Eric, Alessia, Madeleine, and Cyril are students from ETH Zurich participating in a northern California study tour, “Tackling Food System Challenges with IT Innovation." The tour explores the role of IT in addressing the food system challenge of ensuring food and nutrition security for a growing global population. In this post, they consider the potential of high-tech solutions being developed to improve seeds and ultimately contribute to global food security.
Monsanto offers us a way to improve seeds, but can we outsmart an ever changing nature?
We were impressed by the high degree of automatization utilized in the genotyping laboratories of Monsanto in Woodland California. This futuristic research site is geared to offer high throughput analytical services to breeders.
As we learned, Monsanto first grinds leave tissue samples to extract DNA and then analyzes the genetic material for the presence of traits that are of interest for the different stakeholders. To keep track of which sample belongs to which plant the actual macroscopic field or greenhouse is structured in the same architecture as used by the microscopic 96-well robot in the laboratory. The scientist in the group were amazed to learn how Monsanto is blurring the line between bench and farm work.
This process indicates a way to move away from the random selection of the next seed generation towards a more rational approach. Crop producers can already use this analytical service to screen the genetic potential of their plants to identify the most promising variants.
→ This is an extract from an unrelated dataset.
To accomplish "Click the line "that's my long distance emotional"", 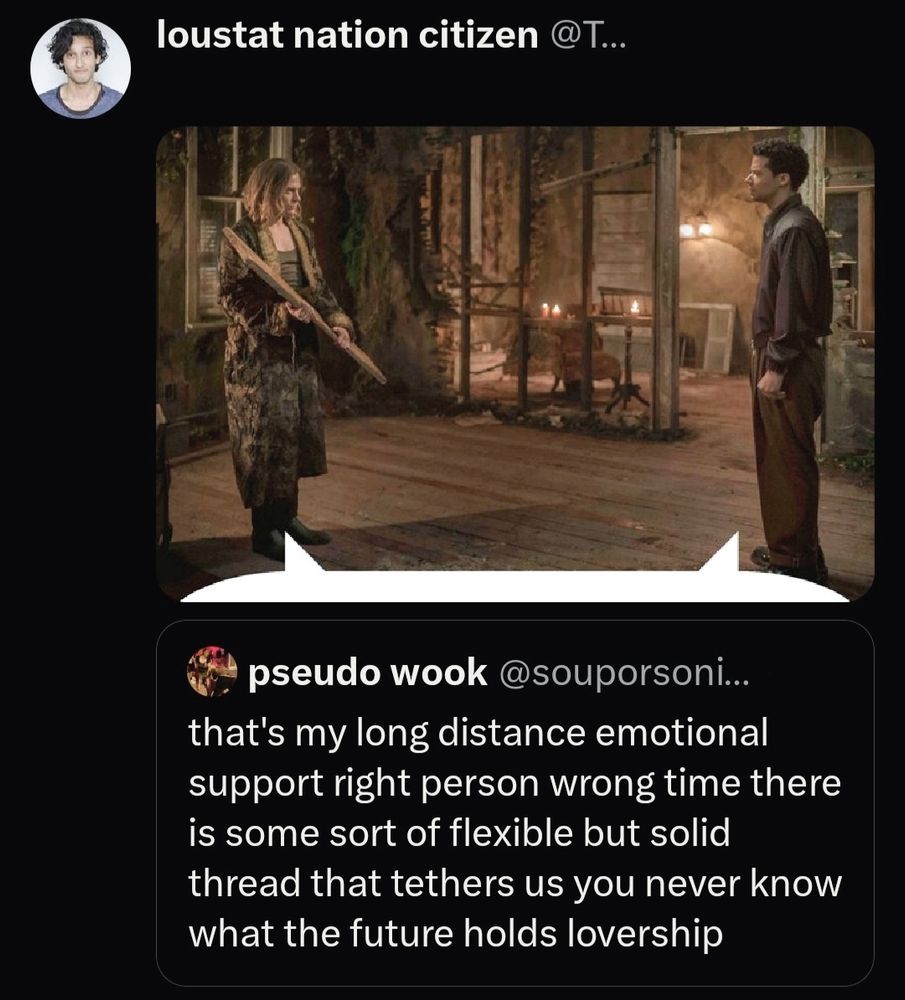I will tap(478, 732).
The variety of traits the breeder can emphasize on is virtually endless, from the color to the sweetness of the cultivated product. However, we feel that Monsanto is addressing an important issue by prioritizing resistance to both biological as well as physical stresses. Physical stresses include droughts and other adverse weather effects, which will be of ever growing importance.
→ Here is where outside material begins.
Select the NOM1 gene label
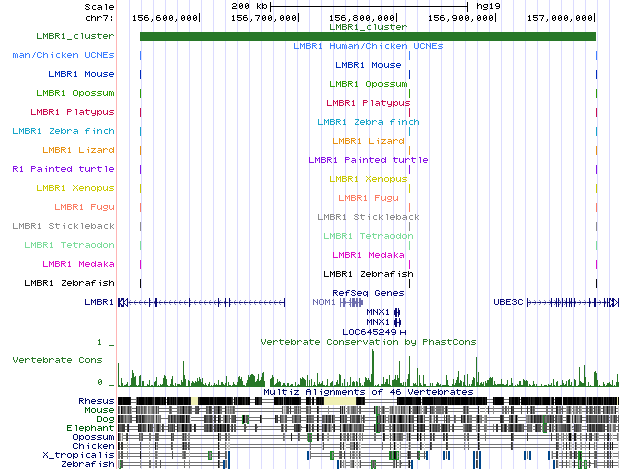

It remains to be answered how much this research can contribute to global food security. While this approach allows to pick the most promising seeds based on the current knowledge it also drastically reduces diversity, which, to our understanding, makes the entire system extremely vulnerable to unforeseen challenges.
Blog Authors: Eric Stirnemann, Madeleine Widmer, Alessia Delbrück, and Cyril Statzer are students from ETH Zurich, and are participating in a study tour of ag and food tech innovations in northern California.
This study tour is part of ETH Meets California, a 10 day event organized by the Swiss Federal Institute of Technology (ETH Zurich) that brings some of its top researchers and students to California to unravel the mysteries of science and technology in an exchange of ideas with west coast counterparts in academia and industry.